■ PROVIDED MATERIAL ■
Start of Block
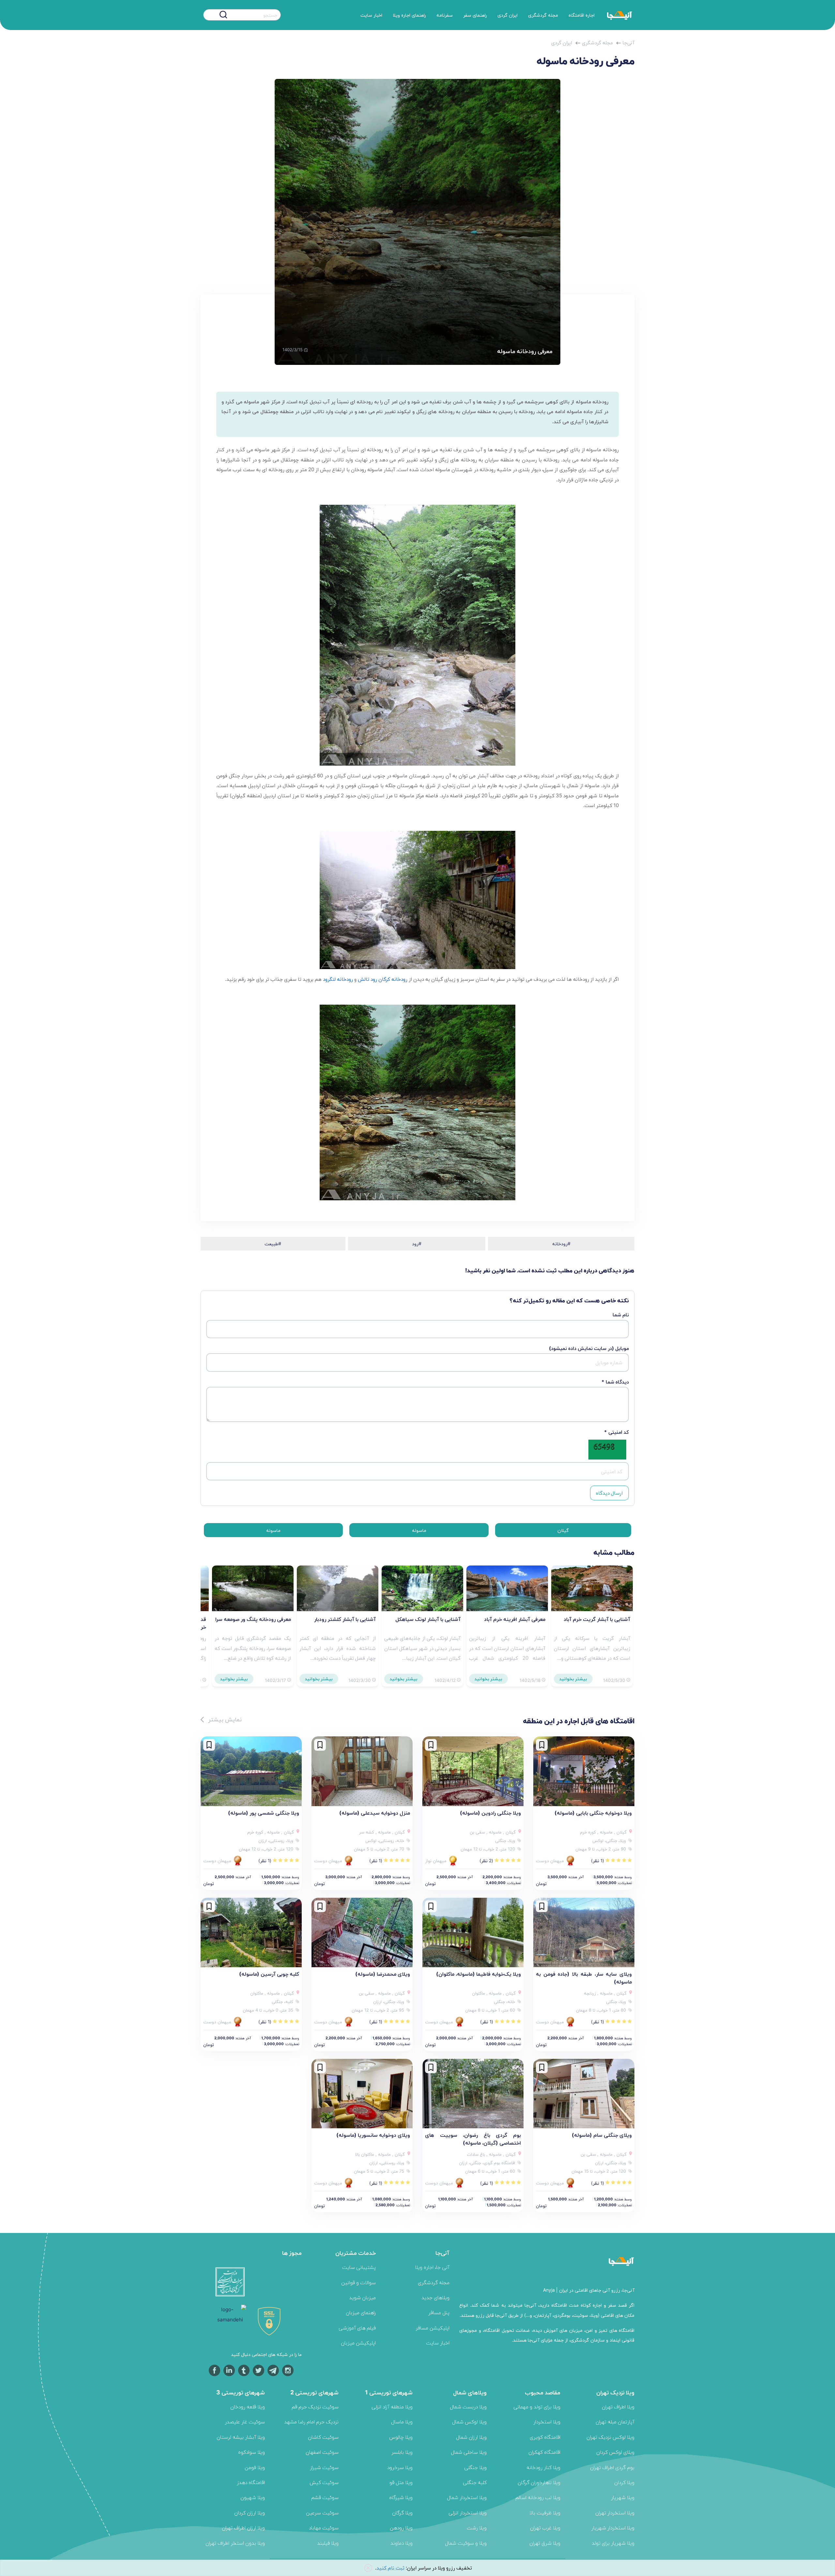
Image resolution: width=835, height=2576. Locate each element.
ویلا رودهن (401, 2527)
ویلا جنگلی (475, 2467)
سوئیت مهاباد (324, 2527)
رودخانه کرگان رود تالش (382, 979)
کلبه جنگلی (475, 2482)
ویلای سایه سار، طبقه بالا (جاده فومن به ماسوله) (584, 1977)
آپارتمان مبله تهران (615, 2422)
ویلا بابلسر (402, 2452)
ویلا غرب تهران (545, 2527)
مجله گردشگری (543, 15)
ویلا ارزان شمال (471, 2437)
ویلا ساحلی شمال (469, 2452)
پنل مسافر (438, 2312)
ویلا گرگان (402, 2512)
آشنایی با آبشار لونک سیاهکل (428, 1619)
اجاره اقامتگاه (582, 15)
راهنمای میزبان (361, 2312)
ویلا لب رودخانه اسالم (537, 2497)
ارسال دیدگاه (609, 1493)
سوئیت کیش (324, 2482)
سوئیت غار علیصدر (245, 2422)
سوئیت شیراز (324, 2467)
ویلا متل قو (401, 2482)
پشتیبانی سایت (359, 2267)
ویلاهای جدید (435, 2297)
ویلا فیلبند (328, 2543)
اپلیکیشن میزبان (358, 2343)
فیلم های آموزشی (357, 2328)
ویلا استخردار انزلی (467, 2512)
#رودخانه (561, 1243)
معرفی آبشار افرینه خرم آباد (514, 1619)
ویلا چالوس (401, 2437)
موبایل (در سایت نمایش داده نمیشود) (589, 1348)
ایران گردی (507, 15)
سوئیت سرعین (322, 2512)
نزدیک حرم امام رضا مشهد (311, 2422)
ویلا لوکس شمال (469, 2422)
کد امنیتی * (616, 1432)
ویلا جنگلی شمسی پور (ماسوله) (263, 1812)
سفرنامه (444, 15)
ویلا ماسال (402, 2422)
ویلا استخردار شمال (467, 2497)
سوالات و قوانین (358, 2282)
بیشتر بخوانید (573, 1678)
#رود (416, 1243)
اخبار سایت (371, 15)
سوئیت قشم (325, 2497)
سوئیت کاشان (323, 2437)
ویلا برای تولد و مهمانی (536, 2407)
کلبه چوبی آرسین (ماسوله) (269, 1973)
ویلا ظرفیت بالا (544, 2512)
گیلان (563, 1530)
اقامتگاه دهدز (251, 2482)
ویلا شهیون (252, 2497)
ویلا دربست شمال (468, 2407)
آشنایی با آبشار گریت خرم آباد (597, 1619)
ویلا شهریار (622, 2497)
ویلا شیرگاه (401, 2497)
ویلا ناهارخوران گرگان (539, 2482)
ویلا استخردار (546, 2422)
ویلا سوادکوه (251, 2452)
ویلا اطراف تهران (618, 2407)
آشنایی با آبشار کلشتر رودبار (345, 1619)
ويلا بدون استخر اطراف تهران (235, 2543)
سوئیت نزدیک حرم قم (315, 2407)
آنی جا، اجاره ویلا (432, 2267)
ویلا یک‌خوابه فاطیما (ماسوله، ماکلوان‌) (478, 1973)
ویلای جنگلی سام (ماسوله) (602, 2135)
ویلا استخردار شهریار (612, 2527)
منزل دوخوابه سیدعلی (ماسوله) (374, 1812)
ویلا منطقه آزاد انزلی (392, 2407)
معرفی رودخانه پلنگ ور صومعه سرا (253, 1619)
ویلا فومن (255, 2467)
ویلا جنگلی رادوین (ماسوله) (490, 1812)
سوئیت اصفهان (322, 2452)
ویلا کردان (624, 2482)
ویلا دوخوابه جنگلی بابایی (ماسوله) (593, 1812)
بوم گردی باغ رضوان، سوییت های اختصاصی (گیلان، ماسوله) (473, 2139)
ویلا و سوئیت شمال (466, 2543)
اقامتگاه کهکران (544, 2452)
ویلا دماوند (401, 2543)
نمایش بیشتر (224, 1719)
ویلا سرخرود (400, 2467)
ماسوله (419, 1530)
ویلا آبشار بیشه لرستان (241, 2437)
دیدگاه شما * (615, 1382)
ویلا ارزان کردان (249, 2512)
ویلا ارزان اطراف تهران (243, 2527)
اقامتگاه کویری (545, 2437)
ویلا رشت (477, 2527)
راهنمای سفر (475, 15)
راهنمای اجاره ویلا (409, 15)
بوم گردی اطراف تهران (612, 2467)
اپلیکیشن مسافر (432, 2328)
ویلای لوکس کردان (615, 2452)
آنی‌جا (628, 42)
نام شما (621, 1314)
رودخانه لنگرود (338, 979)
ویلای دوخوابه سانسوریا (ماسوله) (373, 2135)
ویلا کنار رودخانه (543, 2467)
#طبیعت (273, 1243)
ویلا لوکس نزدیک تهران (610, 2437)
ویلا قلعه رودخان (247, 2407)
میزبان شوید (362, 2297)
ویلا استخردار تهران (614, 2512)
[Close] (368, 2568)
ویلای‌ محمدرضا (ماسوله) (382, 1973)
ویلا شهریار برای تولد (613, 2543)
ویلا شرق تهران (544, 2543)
End of Block
Start of Block
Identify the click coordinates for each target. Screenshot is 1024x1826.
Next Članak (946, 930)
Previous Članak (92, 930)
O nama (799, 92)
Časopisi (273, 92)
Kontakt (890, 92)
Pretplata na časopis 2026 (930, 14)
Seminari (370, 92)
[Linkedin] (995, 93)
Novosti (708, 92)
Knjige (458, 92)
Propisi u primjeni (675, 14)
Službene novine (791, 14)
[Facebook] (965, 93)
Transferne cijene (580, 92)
End of Block
Start of Block
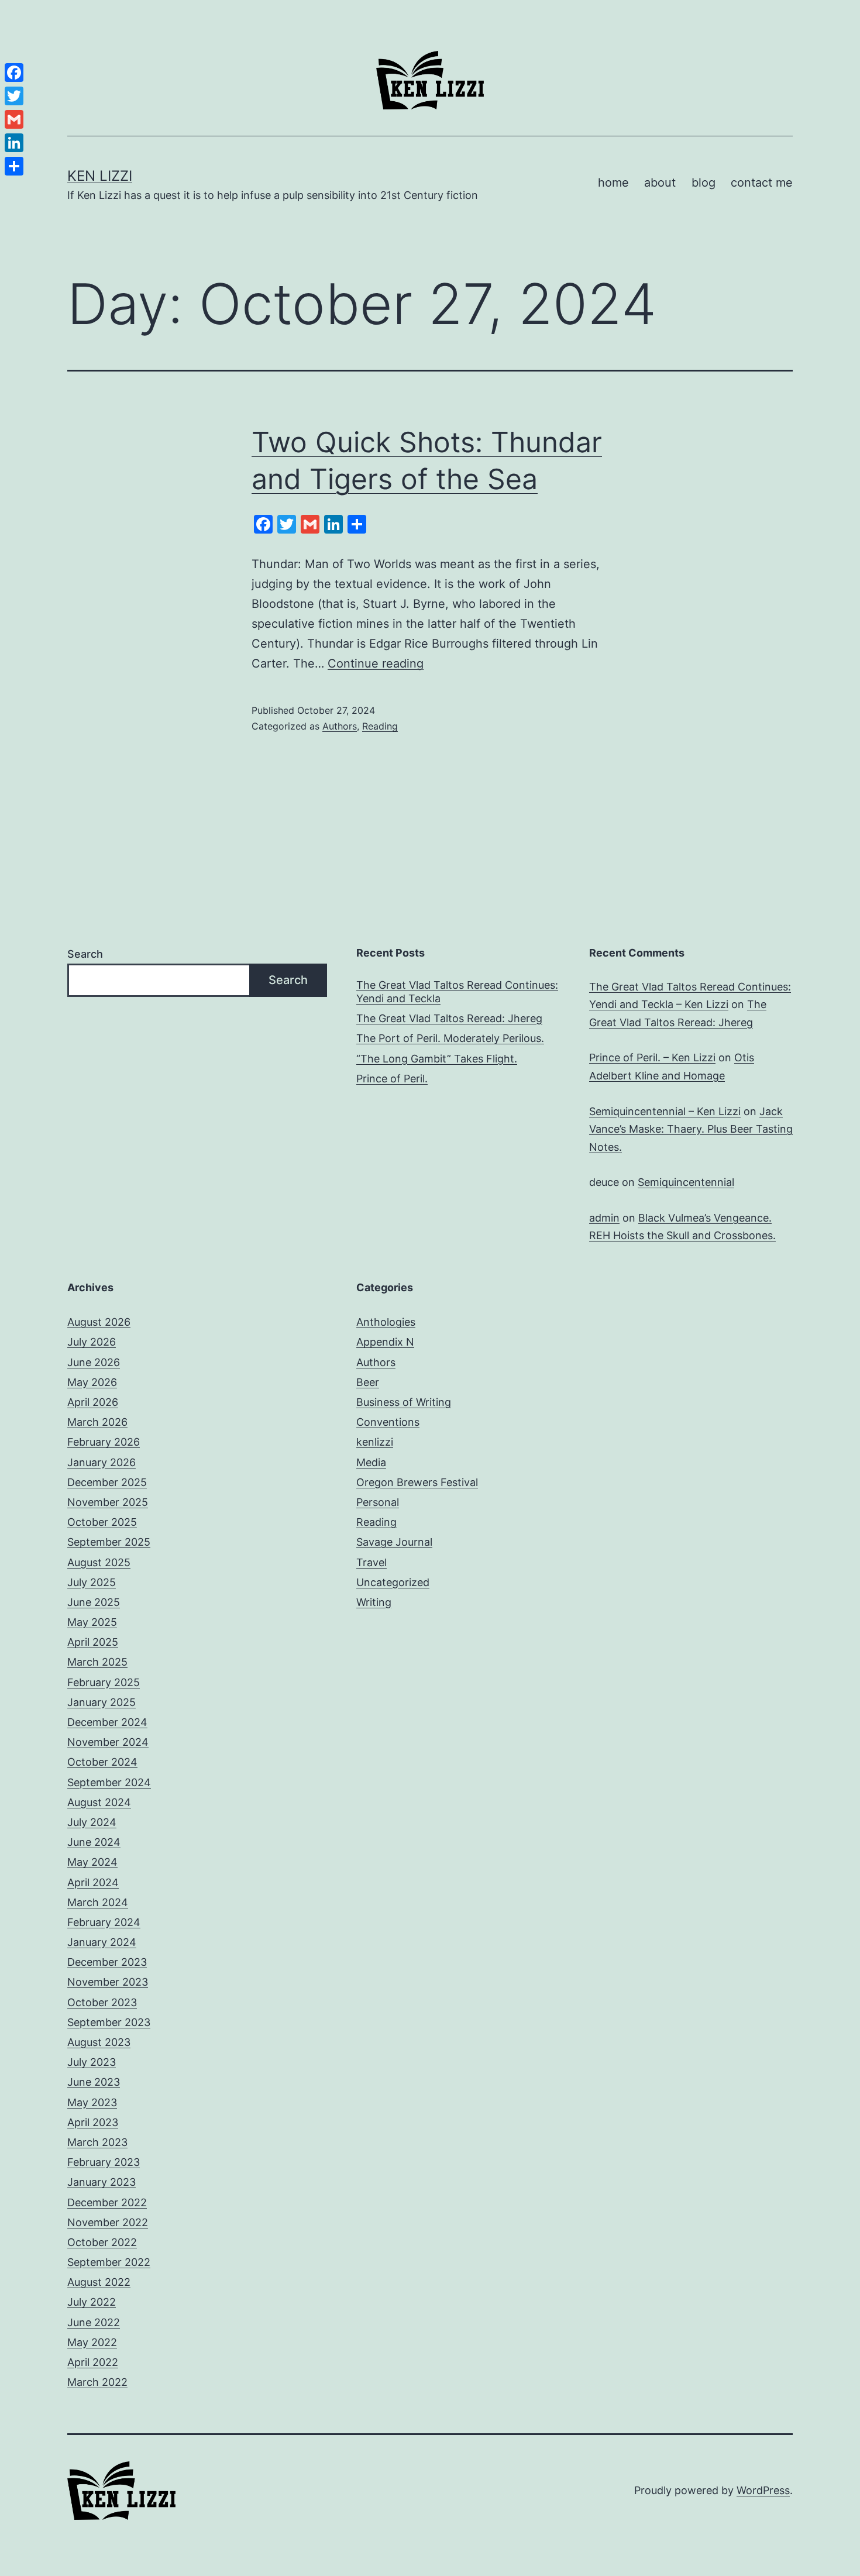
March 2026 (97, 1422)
End of Block
■ YOUR ASSIGNMENT ■
Only the lines holding the word "گردی" belong in the answer; copy them from the listing above.

■ ANSWER BOX ■
ایران گردی (507, 15)
بوم گردی باغ رضوان، سوییت های اختصاصی (گیلان، ماسوله) (473, 2139)
بوم گردی اطراف تهران (612, 2467)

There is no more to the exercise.